INSTRUÇÕES DA TAREFA:
Por favor, escreva a continuação da reportagem sobre o Modelo Interno do Colégio Cruzeiro a partir da última frase apresentada.

REPORTAGEM FORNECIDA:
___

Diplomacia na escola
17/04/2018 17:53
Karen Krieger

Alunos da PUC participam da sexta edição MICC

A sexta edição do MICC teve participação de alunos fora do Colégio Cruzeiro. Foto: Matheus Aguiar

Delegados reunidos em uma sala discutem a questão da islamofobia mundial. O representante do Sudão levanta a placa de identificação para falar pelo país. Quase dois minutos depois, ouve-se uma martelada da mesa da diretoria. O som é um aviso prévio de que o delegado tem apenas mais dez segundos para completar o pronunciamento. Essa situação, que poderia ser em um encontro da Organização das Nações Unidas (ONU), ocorreu no Modelo Interno do Colégio Cruzeiro (MICC), entre os dias 28 e 31 de março.

Criado a partir da iniciativa dos alunos da escola, o MICC está na sexta edição e cresce a cada convenção. O interesse em simulações diplomáticas surgiu das excursões feitas pelo professor de Sociologia Leonardo Gomes. Em 2008, ele organizava a participação de estudantes interessados no Modelo Intercolegial de Relações Internacionais (MIRIN), realizado na PUC-Rio. A atuação dos alunos do Colégio Cruzeiro, unidade do Centro, na demonstração era expressiva, com até menções honrosas. Segundo Gomes, a criação do MICC era um caminho natural dentro da escola.

- A minha participação nesse processo foi sempre de incentivar e orientar, mas atribuo a maior parte desse esforço aos alunos. Eles sempre foram protagonistas. Meu objetivo era colocar esse aluno na linha de frente, responsável por tudo, como ainda é hoje. O mérito é deles, a responsabilidade é deles.

___

REGISTROS EXTRAÍDOS:
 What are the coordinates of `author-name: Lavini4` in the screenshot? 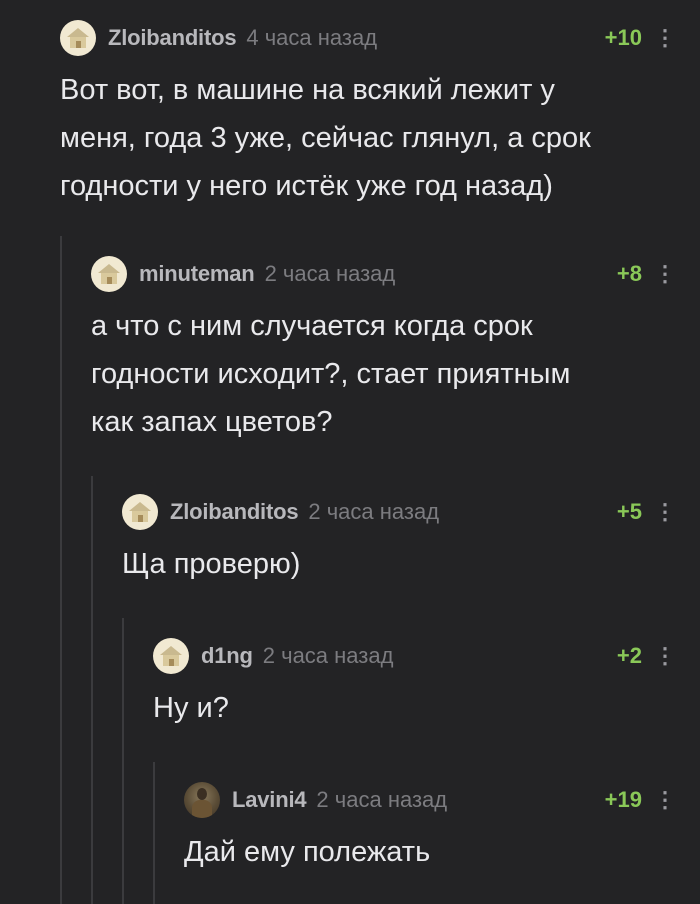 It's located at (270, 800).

___

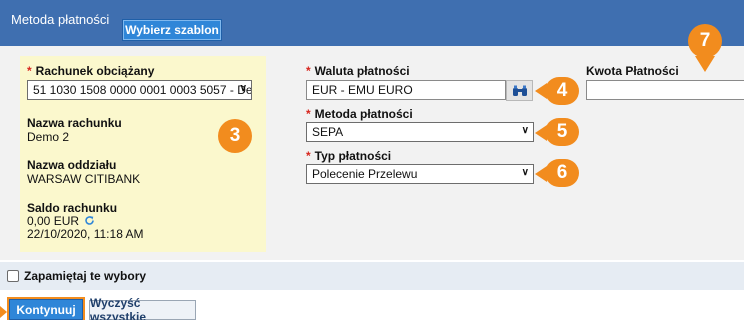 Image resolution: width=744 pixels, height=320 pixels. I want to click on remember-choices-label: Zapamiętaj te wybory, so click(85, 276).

___

ÁREA DE RESPOSTA:
Assim, em 2013, surgiu a ideia de trazer para o colégio um modelo que pudesse ser feito pelos alunos do Cruzeiro Centro e criasse uma porta de entrada para as simulações externas à escola. Após ser exposto e aprovado pela Coordenação, o primeiro MICC foi organizado com apenas um comitê e poucos jovens participantes. Dois anos depois, o sucesso foi tão grande que se expandiu para a Unidade de Jacarepaguá, mas a demanda continuava expressiva. Nesta sexta edição, o MICC foi aberto para alunos do 9º ano do Ensino Fundamental até o 2º período de faculdade. Essa possibilidade atraiu ex-alunos entusiastas de simulações para a organização.

Este ano, o secretariado foi formado por oito ex-alunos do Cruzeiro, que hoje são universitários – e desses, cinco são alunos da PUC-Rio. A função desta comissão é de planejar o modelo como um todo: datas, correção de todos os guias, coffee break e comunicação das redes sociais. Já os diretores moderam o debate entre os delegados - representantes das nações - dentro dos comitês. Este ano, reuniram-se 170 delegados e um total de 212 participantes em seis comitês distintos: Conselho de Segurança Histórico; Gabinete de Guerra; Organização para a Cooperação Islâmica; North Atlantic Treaty Organization; Organização da Unidade Africana; Imprensa. Os temas dos comitês variam historicamente e a cada edição. Secretária-geral no MICC, a estudante de Direito da PUC-Rio Ana Clara Camilo aponta que a escolha dos assuntos deste ano foi uma mudança em comparação aos comitês tradicionais da ONU.

- Estamos trazendo temáticas um pouco mais sociais, por exemplo o deste ano (Cooperação Islâmica), para tratar de um tema existente. Temos também o comitê de Guerra, que tem menos diplomacia, o que traz novos delegados, que talvez não iriam para o MICC por acharem que é muito formal e diplomático, mas acharam legal a proposta de poderem simular uma guerra. Estamos tentando variar para atrair mais público do Cruzeiro mesmo.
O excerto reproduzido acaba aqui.